UN tackles thorny issue of food aid to hungry Cambodia
United Nations, N.Y.
Cambodia is once again threatened with famine. Ebeen pouring in at an accelerated pace the last six months, more help is urgently needed to save millions of Cambodian lives, a number of noncommunist Asian countries say.
Members of the Association of Southeast Asian Nations (ASEAN) are requesting that a ministerial-level UN conference be convened "as soon as possible" in New York or Geneva to deal with the issue.
It would be modeled largely after last July's conference in Geneva on the "boat people."
The idea is drawing mixed reactions. China, Japan, and the US are in the forefront of those pushing for a meeting. But Vietnam and some socialist countries see it as just a political ploy to focus world attention on Vietman's occupation of Cambodia.
Still other observers contend the meeting could actually hurt UNICEF-Red Cross efforts.
"You cannot on the one hand attack the local authorities and then expect them to trust you and cooperate with you," one analyst says.

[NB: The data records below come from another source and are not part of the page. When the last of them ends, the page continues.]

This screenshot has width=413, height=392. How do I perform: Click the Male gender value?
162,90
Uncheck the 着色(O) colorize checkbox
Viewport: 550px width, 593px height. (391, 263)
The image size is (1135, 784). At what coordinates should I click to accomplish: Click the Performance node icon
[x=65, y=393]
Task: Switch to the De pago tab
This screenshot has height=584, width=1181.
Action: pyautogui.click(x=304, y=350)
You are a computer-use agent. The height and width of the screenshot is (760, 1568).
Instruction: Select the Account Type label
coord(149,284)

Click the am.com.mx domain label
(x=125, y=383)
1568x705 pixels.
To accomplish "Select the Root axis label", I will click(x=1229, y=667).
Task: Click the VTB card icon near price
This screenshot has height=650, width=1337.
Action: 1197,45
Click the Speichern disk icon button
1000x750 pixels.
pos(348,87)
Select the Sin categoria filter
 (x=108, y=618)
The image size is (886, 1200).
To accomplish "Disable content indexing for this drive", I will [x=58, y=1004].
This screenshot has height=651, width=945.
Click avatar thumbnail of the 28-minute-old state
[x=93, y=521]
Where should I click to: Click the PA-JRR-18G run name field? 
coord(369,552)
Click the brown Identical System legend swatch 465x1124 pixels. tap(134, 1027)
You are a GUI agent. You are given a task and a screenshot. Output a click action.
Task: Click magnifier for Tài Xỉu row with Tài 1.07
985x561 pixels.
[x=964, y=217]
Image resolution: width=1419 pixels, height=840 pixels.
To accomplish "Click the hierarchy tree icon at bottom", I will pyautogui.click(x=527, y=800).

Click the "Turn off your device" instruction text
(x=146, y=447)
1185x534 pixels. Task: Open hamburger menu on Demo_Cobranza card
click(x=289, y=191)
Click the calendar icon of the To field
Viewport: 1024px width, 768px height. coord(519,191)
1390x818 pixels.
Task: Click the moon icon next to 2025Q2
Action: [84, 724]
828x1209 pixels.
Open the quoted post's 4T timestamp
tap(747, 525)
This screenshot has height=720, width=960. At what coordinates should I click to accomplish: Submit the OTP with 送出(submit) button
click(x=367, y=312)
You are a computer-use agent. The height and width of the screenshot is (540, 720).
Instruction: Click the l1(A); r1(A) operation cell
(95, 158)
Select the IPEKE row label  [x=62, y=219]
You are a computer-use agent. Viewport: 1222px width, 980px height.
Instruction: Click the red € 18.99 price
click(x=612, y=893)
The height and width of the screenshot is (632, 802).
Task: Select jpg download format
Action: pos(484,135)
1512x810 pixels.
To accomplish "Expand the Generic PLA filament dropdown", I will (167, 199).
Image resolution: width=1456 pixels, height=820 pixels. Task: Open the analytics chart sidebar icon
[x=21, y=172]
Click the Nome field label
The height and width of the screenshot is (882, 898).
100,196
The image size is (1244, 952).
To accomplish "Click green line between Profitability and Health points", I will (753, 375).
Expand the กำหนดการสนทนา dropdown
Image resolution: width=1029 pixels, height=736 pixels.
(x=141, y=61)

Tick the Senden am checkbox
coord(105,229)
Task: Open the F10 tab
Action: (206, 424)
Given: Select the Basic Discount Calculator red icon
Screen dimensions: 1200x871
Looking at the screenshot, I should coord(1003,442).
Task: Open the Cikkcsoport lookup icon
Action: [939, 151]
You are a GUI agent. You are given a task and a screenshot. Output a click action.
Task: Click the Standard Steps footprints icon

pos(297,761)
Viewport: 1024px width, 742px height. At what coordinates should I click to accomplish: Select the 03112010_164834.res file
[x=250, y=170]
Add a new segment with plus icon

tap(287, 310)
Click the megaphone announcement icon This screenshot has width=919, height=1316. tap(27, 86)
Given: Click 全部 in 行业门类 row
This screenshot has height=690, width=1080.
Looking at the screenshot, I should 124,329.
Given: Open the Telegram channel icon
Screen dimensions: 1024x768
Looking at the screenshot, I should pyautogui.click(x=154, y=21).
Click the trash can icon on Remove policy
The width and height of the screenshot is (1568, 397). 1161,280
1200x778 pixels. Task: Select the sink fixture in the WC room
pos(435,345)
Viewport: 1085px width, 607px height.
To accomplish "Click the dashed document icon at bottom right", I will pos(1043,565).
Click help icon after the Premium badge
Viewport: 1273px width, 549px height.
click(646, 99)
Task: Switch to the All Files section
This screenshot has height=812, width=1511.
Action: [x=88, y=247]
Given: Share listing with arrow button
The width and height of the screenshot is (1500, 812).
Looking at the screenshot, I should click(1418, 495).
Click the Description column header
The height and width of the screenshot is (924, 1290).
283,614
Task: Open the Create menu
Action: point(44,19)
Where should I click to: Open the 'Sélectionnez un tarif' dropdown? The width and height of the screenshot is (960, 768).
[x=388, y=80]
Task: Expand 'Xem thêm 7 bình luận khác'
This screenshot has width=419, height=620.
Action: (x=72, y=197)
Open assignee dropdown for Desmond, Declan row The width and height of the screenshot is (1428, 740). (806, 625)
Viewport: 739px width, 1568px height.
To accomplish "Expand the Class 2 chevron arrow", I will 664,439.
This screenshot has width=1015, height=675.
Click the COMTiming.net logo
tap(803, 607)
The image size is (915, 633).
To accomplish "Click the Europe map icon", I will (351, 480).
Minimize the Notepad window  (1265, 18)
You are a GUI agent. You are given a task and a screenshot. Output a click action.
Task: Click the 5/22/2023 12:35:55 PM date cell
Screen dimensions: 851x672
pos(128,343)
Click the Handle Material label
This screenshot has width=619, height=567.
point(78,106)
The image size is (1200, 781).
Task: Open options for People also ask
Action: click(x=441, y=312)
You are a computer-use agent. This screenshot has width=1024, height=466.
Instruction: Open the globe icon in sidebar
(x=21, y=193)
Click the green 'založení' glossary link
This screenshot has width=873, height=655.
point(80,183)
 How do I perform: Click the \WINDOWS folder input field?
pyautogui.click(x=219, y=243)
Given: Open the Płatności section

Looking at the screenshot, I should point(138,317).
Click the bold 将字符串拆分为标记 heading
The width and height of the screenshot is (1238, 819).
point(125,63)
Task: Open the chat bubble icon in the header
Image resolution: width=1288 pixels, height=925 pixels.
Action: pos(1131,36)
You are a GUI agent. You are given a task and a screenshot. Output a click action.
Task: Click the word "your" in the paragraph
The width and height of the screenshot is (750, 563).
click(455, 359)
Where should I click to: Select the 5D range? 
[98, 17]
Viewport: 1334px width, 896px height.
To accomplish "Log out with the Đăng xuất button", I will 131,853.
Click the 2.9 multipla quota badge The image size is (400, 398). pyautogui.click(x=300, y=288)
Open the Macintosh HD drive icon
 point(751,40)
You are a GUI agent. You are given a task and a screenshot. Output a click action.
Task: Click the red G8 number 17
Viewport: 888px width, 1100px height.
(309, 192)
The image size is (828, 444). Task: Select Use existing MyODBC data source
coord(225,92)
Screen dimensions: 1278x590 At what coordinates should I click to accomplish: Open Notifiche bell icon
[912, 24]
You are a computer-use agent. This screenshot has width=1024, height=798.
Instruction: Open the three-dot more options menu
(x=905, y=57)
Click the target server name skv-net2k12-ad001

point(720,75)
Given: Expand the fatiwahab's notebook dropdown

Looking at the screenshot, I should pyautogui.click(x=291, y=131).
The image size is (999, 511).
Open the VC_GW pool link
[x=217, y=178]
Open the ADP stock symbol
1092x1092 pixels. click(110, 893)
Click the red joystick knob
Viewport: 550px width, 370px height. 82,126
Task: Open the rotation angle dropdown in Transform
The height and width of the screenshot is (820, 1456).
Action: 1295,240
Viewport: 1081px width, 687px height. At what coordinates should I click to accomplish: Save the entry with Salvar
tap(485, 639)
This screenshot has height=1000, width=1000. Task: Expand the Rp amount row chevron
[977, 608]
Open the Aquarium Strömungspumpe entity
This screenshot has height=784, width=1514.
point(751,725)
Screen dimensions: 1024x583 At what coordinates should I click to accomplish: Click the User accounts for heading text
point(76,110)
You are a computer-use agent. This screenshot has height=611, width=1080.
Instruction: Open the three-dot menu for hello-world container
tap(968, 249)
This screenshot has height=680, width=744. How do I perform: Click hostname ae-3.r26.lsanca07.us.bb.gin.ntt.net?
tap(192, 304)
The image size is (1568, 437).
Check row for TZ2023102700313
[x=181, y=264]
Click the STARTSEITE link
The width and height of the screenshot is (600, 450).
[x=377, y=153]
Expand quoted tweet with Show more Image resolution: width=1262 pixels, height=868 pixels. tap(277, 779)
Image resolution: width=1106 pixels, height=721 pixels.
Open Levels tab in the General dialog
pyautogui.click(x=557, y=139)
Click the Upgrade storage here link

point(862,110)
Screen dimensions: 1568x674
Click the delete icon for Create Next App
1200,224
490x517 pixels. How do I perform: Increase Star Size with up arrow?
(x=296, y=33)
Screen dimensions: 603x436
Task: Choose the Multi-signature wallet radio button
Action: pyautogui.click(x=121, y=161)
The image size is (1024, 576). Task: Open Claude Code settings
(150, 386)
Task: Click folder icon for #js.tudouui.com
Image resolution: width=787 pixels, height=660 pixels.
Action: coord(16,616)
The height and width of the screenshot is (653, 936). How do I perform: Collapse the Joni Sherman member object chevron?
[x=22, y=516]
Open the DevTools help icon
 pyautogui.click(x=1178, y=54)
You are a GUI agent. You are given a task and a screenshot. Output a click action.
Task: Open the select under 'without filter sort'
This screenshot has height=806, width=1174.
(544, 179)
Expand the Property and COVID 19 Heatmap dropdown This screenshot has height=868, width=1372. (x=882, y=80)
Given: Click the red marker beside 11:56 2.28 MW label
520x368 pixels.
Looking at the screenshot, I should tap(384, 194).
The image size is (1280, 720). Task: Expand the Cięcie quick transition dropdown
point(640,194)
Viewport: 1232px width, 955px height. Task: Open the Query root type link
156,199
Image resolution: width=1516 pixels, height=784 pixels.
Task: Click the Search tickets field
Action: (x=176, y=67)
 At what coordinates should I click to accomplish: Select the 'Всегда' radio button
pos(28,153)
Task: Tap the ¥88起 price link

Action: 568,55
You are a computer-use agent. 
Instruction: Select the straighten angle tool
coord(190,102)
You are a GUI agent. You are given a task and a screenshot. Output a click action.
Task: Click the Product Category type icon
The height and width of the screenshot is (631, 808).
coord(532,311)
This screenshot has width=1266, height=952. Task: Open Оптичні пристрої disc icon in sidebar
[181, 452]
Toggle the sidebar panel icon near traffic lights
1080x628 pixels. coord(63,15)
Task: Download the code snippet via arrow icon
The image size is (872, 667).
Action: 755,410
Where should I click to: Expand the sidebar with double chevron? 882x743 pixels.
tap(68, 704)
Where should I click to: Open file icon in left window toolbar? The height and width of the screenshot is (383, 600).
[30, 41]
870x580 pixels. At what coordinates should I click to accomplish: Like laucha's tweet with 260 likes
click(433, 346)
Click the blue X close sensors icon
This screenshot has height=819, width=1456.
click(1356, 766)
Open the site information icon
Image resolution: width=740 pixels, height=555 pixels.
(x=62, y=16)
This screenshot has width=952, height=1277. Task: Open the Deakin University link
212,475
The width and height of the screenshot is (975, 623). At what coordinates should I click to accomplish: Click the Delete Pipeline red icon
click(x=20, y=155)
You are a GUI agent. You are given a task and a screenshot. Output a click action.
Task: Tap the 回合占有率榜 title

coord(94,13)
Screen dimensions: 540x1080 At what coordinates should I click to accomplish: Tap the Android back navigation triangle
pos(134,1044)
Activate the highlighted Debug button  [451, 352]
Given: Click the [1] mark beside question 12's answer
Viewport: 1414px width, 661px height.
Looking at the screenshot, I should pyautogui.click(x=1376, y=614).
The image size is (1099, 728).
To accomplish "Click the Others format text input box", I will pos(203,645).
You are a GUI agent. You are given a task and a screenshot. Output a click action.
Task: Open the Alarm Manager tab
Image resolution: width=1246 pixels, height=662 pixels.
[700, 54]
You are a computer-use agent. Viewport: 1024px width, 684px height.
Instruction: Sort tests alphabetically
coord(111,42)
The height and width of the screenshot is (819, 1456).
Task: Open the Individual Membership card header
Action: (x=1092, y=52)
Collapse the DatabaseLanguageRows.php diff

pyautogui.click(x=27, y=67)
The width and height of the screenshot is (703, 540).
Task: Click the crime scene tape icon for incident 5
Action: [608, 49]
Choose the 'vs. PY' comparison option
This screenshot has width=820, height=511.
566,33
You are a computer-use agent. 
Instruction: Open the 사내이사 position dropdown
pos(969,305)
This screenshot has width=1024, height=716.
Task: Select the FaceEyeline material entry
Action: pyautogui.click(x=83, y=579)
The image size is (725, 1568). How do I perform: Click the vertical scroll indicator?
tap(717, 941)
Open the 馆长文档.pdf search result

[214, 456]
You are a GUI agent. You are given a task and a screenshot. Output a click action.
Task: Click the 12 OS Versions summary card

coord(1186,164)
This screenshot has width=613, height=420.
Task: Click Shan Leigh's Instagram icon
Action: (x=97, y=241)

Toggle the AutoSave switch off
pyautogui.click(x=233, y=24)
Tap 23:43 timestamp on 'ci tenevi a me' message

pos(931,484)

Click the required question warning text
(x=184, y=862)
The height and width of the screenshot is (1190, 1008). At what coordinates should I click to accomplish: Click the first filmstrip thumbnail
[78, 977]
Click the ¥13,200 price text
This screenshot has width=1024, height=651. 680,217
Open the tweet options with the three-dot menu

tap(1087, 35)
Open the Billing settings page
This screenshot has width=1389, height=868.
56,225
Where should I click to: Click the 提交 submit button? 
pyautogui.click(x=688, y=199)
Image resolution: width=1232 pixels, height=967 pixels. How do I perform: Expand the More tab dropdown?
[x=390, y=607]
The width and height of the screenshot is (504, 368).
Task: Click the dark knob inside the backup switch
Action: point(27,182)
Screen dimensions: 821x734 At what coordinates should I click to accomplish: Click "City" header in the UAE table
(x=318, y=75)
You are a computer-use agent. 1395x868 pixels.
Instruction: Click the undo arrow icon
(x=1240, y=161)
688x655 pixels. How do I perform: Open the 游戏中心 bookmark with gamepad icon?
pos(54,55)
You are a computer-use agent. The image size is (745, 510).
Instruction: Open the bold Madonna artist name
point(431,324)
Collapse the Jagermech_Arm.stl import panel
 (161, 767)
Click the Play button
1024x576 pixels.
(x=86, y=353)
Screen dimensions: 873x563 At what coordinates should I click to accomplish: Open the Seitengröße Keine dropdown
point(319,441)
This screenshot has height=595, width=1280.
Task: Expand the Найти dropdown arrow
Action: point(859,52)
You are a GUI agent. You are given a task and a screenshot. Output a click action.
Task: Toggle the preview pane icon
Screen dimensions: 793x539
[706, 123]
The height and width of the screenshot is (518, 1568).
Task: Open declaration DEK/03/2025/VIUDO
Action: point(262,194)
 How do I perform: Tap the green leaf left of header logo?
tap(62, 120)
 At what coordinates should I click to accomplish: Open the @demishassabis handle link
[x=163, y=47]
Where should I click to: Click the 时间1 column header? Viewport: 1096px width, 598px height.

In the end, according to reliable diplomatic sources, this new international conference is likely to be convened next month. It is far from clear, however, whether it will be helpful or detrimental to the Cambodian people in their plight.
UNICEF-Red Cross food and medicine deliveries rushed to Cambodia last winter definitely saved that nation last winter from near genocide. But the situation has since deteriorated.
Dry season plantings have been unsatisfactory. Despite the 1,000 trucks Phnom Penh authorities now have at their disposal, food distribution to the countryside has been inadequate. Port unloading has also been slow.
To avert a new famine, UNICEF-Red Cross must distribute 30,000 tons of rice seeds and 4,000 tons of fertilizer to six provincial districts. Vietnam has pledged to 10,000 tons, Thailand 15,000 tons, the Philippines 3,000 tons. But UNICEF officials feel an additional 300,000 tons of foodstuffs will be needed this year.
Privately, high UNICEF and UN officials insist that local authorities are now extremely cooperative and that the distribution problem results from lack of manpower and organization. They also claim that diversion of food and medicine by the Vietnamese military is marginal.
Thailand and its ASEAN partners think that a high-level international conference is needed to:
* Highlight that food provide by the international community is not being properly delivered.
* Prod the major donors into providing more financial assistance to UNICEF-Red Cross (only $30 million out of the $106 million needed was pledged at a March 23 donor's meeting in New York).
* Tell the world that food supplies are still rotting in Cambodian ports and try to head off the arrival of thousands of new refugees into Thailand.
* Pressure Vietnam to be more cooperative, allowing, for instance, the establishment of a land bridge from the Thai border into Cambodia.
No one, of course, wants to publicly oppose the convening of a conference that flies a purely humanitarian banner. But many diplomats and UN officials privately claim such a conference is not needed to raise money.
A new donors' meeting is scheduled for May 13 anyway, and prospects for getting the funds needed for UNICEF efforts are considered to be excellent.
Vietnam, its communist allies, and some Africans who believe not enough attention is being paid to refugees on their continent, oppose the conference idea. Therefore a consensus favoring it is unlikely to come about at the UN's Economic and Social Council, which has been asked to call for a meeting. If the matter is going to be pressed a vote -- and there are indications that it will -- then the ASEAN initiative will in all likelihood be successful.
"It may be good politics to strike a blow at Vietnam in the broad East-West context, but this move may defeat its own stated purpose of trying to save lives in Cambodia," says one high-ranking UN official.